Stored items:
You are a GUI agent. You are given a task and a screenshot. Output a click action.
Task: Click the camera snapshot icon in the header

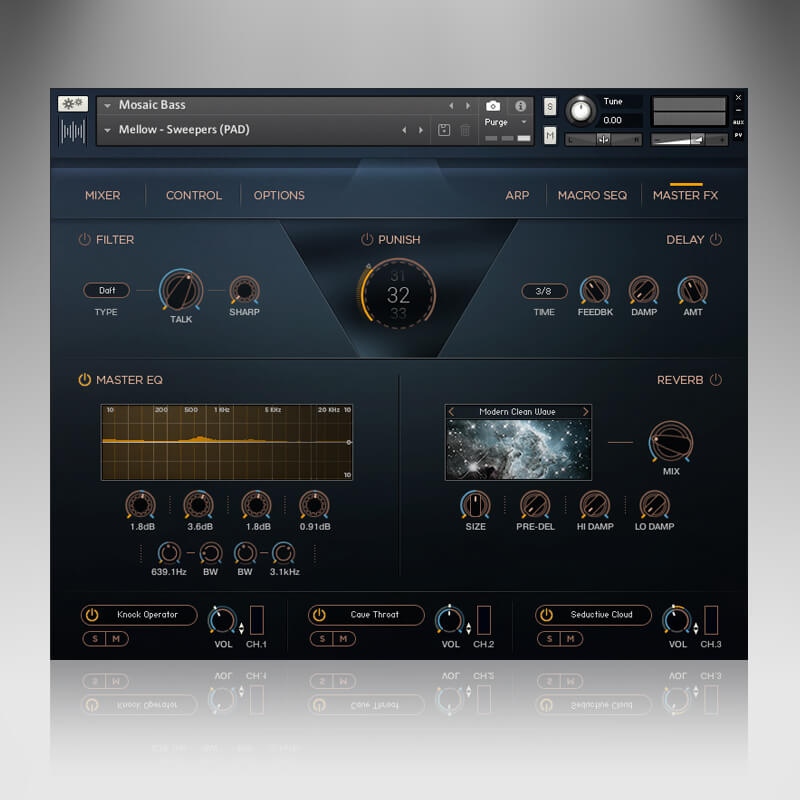(x=493, y=107)
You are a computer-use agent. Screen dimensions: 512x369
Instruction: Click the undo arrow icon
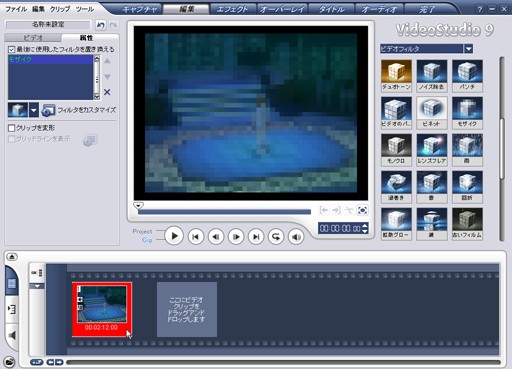(x=101, y=25)
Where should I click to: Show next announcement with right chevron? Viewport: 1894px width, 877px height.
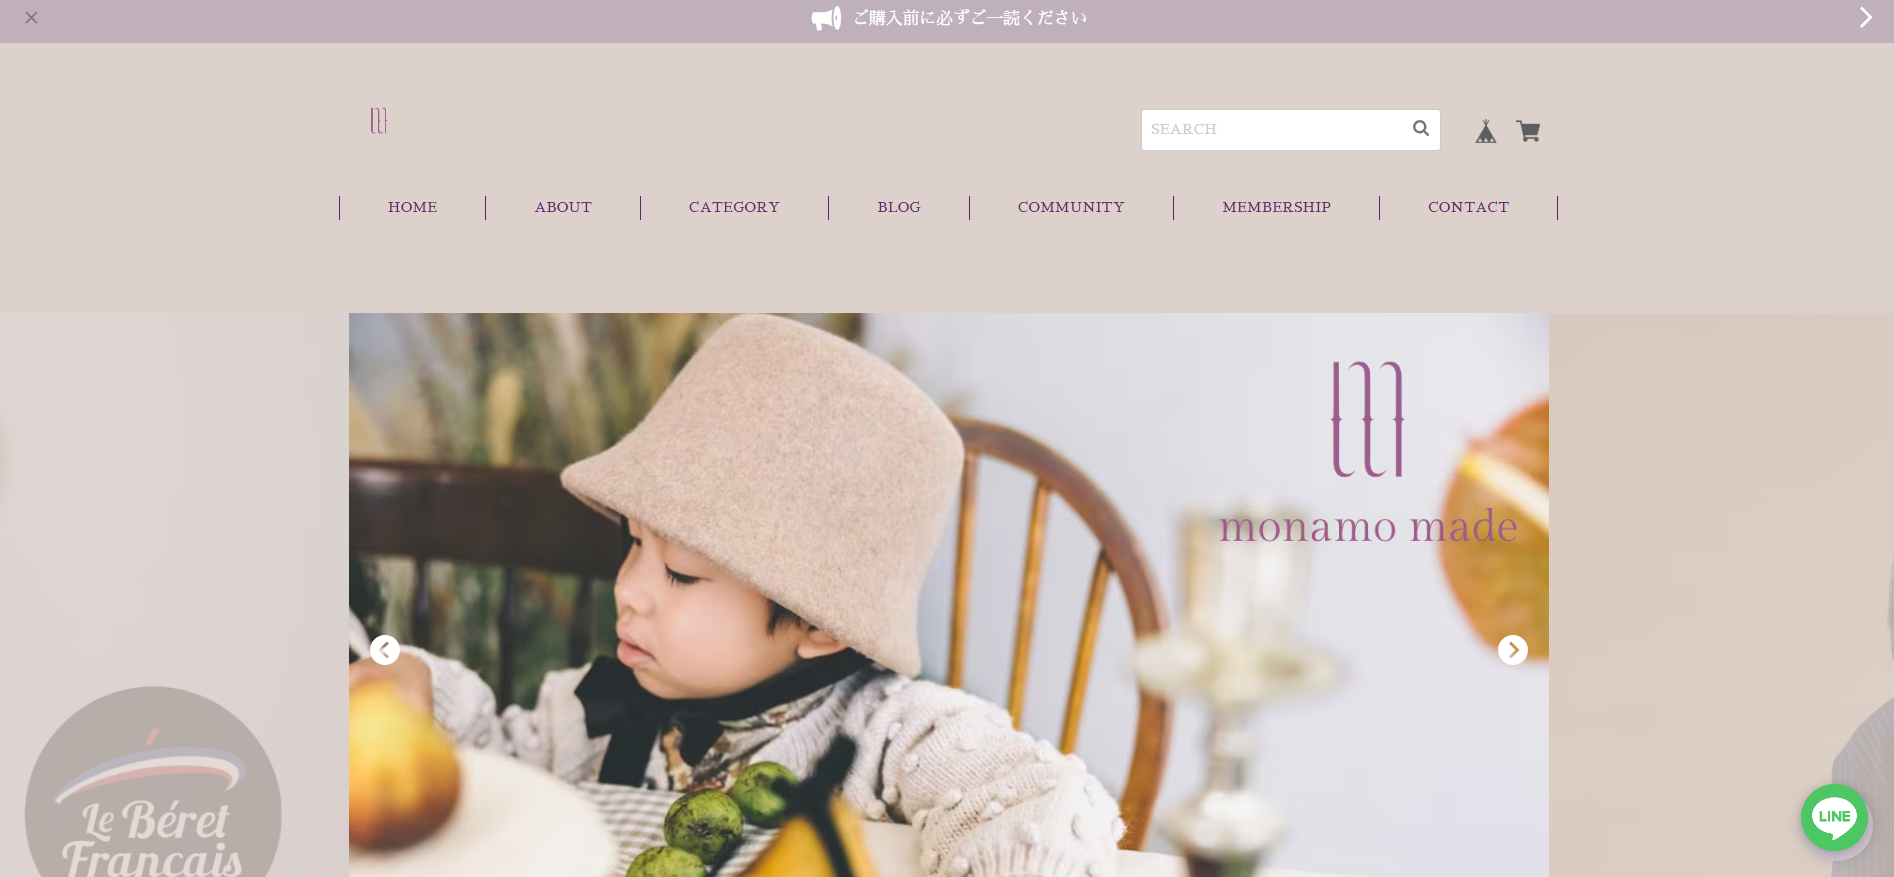click(x=1865, y=17)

WHAT THE EXERCISE ASKS:
Return, from the data above, each line in which the string "agent" appears.

SOLUTION FOR THIS TASK:
You are a GUI agent. You are given a task and a screenshot. Output a click action.
You are a computer-use agent. Screen dimensions: 512x369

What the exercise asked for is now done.